Loral Space & Communications Inc.
- Company type: Public
- Traded as: Nasdaq: TSAT Russell 2000 Component
- Industry: Communications, Space manufacturing
- Founded: 1996; 30 years ago
- Headquarters: 600 Third Avenue, New York City, New York, U.S.
- Key people: Michael B. Targoff (CEO); Harvey Rein (SVP/CFO);
- Products: Communications satellite Manufacturing, Satellite Services
- Revenue: $882M USD (FY 2007)
- Number of employees: 21 (2017); 4000 (1998);
- Website: www.loral.com archived

= Loral Space & Communications =

Delaware-domiciled satellite communications company

Loral Space & Communications Inc. is a Delaware-domiciled satellite communications company headed by Michael B. Targoff. The company was formed in 1996 from the remnants of Loral Corporation when Loral divested its defense electronics and system integration businesses to Lockheed Martin for $9.1 billion. In 2006, Bernard L. Schwartz retired after leading the company for 34 years.

Loral presently has an investment in Telesat Canada in partnership with the Public Sector Pension Investment Board of Canada, and merged into a new stock offering (TSAT) on the Nasdaq in November, 2020. The company also participates in a number of international and domestic joint ventures, including an ownership stake in XTAR.

==History==
On March 20, 1998, Loral completed the acquisition of Orion Network Systems, Inc., through the exchange of common stock. The transaction was valued at approximately $479 million.

In January 2002, Loral reached a settlement with the U.S. Government in a case relating to the company’s involvement in the disclosure of information during a review of a Chinese rocket launch failure in 1996. Loral agreed to pay a civil fine of $14 million to the State Department without admitting or denying the government’s charges. According to a House Select Committee, Loral under CEO Schwartz provided the Chinese government with advice regarding a guidance system for future PRC road-mobile intercontinental ballistic missiles. The Defense Technology Security Administration concluded Loral "committed a serious export control violation" and that the "significant benefits derived by China from these activities are likely to lead to improvements in the overall reliability of their launch vehicles [i.e., rockets] and ballistic missiles and in particular their guidance systems." Loral paid a total fine of $20 million, the largest that a company has ever paid under the Arms Export Control Act.

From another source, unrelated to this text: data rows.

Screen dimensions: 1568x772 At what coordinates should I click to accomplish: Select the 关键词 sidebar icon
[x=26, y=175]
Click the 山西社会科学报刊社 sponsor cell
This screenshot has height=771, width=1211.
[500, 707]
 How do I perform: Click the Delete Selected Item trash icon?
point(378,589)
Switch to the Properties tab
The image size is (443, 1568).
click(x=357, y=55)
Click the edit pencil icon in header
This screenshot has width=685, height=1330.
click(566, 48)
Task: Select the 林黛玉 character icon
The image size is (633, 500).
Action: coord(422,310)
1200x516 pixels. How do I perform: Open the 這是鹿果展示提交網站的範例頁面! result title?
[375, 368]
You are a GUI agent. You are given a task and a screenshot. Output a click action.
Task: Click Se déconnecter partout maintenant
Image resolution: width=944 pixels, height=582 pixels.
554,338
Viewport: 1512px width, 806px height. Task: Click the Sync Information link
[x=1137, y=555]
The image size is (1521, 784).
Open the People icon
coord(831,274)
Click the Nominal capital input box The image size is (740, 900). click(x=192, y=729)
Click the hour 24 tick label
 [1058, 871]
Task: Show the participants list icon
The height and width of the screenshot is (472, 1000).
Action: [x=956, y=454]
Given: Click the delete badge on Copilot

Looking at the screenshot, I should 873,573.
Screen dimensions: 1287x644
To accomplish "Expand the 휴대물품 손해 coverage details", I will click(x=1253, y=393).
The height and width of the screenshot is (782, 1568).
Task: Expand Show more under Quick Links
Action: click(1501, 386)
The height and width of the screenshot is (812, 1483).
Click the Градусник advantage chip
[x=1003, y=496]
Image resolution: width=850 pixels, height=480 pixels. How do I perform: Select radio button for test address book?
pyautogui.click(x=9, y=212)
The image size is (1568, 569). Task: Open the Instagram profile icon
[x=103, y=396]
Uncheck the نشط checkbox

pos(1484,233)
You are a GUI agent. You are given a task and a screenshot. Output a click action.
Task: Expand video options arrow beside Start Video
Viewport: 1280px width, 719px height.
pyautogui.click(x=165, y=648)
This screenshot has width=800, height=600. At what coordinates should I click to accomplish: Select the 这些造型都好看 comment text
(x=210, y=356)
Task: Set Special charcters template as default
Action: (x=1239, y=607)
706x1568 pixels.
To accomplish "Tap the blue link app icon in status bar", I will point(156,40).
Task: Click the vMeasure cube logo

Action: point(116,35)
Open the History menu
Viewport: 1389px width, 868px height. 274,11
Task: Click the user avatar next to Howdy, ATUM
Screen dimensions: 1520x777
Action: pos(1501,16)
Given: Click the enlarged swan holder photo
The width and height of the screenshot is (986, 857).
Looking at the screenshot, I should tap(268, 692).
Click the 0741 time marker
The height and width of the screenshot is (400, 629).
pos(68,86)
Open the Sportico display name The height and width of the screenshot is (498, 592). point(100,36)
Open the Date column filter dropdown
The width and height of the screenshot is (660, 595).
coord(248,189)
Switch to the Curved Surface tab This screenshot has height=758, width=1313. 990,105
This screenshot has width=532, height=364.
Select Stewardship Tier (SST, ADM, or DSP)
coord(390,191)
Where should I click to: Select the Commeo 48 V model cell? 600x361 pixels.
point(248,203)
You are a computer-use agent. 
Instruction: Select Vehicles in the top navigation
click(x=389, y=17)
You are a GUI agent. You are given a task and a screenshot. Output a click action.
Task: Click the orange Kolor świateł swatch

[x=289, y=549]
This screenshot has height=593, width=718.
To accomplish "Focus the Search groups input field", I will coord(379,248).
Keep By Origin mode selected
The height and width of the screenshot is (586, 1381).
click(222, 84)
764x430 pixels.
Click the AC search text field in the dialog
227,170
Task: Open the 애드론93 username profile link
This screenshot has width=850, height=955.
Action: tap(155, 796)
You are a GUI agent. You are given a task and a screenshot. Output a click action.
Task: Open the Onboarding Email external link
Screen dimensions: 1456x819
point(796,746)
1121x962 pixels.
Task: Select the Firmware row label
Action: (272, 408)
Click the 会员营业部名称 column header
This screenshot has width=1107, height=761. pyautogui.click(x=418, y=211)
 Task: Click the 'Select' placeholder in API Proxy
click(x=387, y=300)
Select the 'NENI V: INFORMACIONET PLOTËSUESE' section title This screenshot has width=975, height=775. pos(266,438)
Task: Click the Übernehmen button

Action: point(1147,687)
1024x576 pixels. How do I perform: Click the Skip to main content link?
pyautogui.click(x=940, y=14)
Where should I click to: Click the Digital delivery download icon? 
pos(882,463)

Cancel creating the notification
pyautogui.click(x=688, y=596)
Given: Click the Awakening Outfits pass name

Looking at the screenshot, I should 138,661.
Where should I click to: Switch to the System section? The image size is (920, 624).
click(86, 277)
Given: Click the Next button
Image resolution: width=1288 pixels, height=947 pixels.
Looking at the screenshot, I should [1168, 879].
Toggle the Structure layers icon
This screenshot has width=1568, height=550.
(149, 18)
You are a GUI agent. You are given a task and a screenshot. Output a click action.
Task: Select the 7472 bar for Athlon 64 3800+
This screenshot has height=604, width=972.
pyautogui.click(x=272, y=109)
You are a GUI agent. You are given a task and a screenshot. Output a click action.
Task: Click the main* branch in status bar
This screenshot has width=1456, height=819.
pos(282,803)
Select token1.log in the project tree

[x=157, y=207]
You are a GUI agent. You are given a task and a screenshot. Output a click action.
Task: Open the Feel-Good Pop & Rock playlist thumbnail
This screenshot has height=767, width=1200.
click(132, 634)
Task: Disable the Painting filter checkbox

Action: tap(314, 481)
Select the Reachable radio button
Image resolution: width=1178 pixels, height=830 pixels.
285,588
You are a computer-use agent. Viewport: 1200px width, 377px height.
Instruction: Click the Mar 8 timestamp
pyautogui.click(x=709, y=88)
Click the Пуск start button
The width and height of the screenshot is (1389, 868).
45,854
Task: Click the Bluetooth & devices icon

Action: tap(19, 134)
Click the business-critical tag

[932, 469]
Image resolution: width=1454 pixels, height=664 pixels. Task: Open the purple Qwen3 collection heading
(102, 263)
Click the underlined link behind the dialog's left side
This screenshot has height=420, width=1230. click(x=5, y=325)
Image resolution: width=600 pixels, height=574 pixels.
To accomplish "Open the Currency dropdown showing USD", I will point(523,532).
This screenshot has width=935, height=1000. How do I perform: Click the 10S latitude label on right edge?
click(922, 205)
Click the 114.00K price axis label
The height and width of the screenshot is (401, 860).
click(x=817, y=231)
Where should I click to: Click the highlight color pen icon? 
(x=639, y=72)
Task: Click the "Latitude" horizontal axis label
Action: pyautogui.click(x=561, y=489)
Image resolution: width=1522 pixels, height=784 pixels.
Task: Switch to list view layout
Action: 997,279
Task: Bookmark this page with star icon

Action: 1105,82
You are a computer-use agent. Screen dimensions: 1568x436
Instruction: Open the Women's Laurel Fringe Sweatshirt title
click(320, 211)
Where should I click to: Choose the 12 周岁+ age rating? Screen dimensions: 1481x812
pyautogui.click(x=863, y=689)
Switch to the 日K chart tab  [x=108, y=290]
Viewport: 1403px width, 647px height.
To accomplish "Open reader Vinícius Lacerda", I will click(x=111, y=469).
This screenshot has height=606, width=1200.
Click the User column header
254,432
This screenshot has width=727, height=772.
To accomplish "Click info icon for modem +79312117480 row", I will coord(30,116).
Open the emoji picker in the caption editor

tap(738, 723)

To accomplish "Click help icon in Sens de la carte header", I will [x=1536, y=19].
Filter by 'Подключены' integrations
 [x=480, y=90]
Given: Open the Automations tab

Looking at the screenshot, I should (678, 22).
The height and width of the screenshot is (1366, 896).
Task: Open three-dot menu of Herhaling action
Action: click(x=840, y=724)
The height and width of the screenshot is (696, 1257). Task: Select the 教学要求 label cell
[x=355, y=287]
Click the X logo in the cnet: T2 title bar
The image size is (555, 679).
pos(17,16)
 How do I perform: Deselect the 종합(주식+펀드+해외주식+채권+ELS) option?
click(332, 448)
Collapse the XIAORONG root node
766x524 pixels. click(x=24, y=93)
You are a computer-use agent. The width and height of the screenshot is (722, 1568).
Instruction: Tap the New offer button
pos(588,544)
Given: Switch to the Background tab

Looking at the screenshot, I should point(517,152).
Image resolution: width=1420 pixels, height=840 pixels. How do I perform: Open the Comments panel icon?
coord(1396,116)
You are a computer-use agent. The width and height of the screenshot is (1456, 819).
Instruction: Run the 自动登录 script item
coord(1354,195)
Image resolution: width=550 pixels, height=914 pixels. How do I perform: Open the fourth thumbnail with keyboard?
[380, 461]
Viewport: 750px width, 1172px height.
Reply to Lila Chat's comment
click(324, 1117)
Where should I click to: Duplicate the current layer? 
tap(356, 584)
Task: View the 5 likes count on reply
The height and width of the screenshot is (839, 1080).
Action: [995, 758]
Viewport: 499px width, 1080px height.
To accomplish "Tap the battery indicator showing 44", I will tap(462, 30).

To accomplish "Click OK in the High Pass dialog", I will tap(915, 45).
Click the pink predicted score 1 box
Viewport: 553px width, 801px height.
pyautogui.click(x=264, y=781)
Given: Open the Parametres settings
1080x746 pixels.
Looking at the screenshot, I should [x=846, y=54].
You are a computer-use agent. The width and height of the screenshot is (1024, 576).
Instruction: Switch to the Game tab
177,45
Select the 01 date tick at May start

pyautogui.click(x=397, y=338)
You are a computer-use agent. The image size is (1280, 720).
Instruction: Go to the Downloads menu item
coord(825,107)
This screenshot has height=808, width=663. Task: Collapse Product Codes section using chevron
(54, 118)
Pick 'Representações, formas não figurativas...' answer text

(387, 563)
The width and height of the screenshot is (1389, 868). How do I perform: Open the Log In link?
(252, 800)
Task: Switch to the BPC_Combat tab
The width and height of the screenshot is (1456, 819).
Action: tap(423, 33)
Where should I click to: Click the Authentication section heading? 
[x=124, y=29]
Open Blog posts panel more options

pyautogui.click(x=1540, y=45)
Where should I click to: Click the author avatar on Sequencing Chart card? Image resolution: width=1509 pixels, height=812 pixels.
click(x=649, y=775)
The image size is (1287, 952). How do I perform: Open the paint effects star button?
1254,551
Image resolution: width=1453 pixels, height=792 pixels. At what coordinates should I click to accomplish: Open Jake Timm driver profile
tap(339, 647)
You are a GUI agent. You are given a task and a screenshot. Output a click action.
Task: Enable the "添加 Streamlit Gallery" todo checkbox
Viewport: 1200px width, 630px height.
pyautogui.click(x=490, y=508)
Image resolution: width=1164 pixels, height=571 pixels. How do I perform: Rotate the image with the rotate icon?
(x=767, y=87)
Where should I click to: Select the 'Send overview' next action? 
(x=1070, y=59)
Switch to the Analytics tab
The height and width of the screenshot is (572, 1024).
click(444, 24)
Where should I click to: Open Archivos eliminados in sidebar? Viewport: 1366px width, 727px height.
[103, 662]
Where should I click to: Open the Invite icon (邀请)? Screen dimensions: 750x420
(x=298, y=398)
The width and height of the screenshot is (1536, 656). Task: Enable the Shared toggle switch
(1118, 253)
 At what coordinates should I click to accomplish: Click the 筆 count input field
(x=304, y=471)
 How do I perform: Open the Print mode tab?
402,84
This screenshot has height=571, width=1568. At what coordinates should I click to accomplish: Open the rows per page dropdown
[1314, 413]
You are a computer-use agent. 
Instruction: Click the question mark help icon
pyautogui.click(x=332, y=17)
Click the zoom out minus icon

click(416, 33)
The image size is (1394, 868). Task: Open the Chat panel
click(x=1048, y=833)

On July 15, 2003, Loral and certain subsidiaries filed voluntary petitions under Chapter 11 of the United States Bankruptcy Code. In conjunction with the filing, Loral announced the sale of its North American satellite fleet to Intelsat to help reduce its debt. Loral emerged from Chapter 11 on November 21, 2005.

On Feb 1, 2006, a subsidiary of Loral Space & Communications (Loral Skynet) began the construction of Telstar 11N, a powerful new multi-region Ku-band communications satellite.

On October 5, 2007, Loral Space & Communications Inc. and the Public Pension Investment Board of Canada received the final regulatory approval necessary to complete the acquisition of Telesat from BCE Inc. for CAD $3.25 billion. The acquisition closed on October 31, 2007. Loral hold a 64% economic interest and a 331/3% voting interest in Telesat Holdco, the ultimate parent company of the resulting new entity.

At the same time, Telesat Canada merged with Loral Skynet, a subsidiary of Loral Space & Communications. This resulted in the transfer of all of the assets of Loral Skynet to Telesat.

On November 2, 2012, Loral Space & Communications Inc. announced the sale of subsidiary Space Systems/Loral (SS/L), to MacDonald Dettwiler.